The ideal bone graft would replace bone defects, such as those from disease or trauma, with a material that allows bone cells to grow into the affected area, thus restoring the bone to its original condition. Currently, autografts are the best material for bone repair because they are biocompatible and there is little risk of disease transfer. However, the downside of autografts is that a separate operation must be performed to remove the person's own bone. Allografts, which consist of bone from another person/cadaver, are also available but carry the risk of immune response and disease transfer that could lead to ultimate failure.
In order to solve the problems associated with bone grafts, many researchers have tried to develop artificial substances for bone grafts. These artificial biomaterials need to possess several qualities in order to be successful. First, the material must be degradable to allow room for new bone to grow into the implant site. Second, it must maintain mechanical strength similar to native bone. Finally, the artificial biomaterial needs to be osteoconductive; that is, it must allow bone cells to attach and propagate on its surface.
Some of the materials that have shown promise as bone grafts include calcium phosphate ceramics such as hydroxyapatite and tricalcium phosphate. These particular ceramics are quite biocompatible because they have characteristics similar to native bone mineral. However, they are hard to shape and do not possess the same mechanical properties as bone. Hydroxyapatite in particular does not degrade quickly either, which inhibits new bone from forming.

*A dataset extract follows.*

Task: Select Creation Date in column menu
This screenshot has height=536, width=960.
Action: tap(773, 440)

Another type of material that has sparked some interest is degradable polymer. It is easy to shape and it degrades at a predictable rate, thereby allowing new bone growth to replace it. Some examples of degradable polymers are poly(glycolic acid), poly(L-lactic acid), and poly(D,L-lactic-co-glycolic acid). Although they are easily formed and have good mechanical strength, degradable polymers alone are not ideal for bone grafts because they are not very osteoconductive. New bone will not attach well or grow well into this material.
It is possible to make a composite using a phosphate ceramic in conjunction with a degradable polymer. Small particles of ceramic can be included within the polymer scaffold material. These particles will be partially exposed on the surface of the biomaterial, thereby making the material more osteoconductive.

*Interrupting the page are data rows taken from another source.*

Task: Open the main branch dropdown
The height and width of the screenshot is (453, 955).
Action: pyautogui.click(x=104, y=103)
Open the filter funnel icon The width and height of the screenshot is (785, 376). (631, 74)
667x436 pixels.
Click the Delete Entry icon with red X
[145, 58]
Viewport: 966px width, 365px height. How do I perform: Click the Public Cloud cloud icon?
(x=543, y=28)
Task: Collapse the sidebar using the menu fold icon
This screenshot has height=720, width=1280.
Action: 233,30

Most related methods for making a polymer/ceramic scaffold biomaterial use organic solvents. This can be highly disadvantageous because some residual solvent may remain in the material. Almost all organic solvents are detrimental to cell and tissue growth. Also, it has been noted that these processes may actually leave behind a thin film of polymer that coats the ceramic particles that are supposed to be exposed on the surface. This unintentional thin film disrupts the osteoconductive nature of the ceramic portion of these biomaterials.
The invention disclosed herein addresses these problems by describing a polymer/ceramic biomaterial comprised of degradable polymer and ceramic wherein the ceramic is highly exposed on the surface of the biomaterial and the biomaterial is fabricated with no use of organic solvents. Furthermore, an additional layer of a mineral, such as apatite, can be coated on the surface of the biomaterial in an adherent, fast, uniform fashion. Finally, granules of the polymer/ceramic biomaterial with additional ceramic coating can be fabricated.
All references cited within this application are expressly incorporated by reference in their entirety.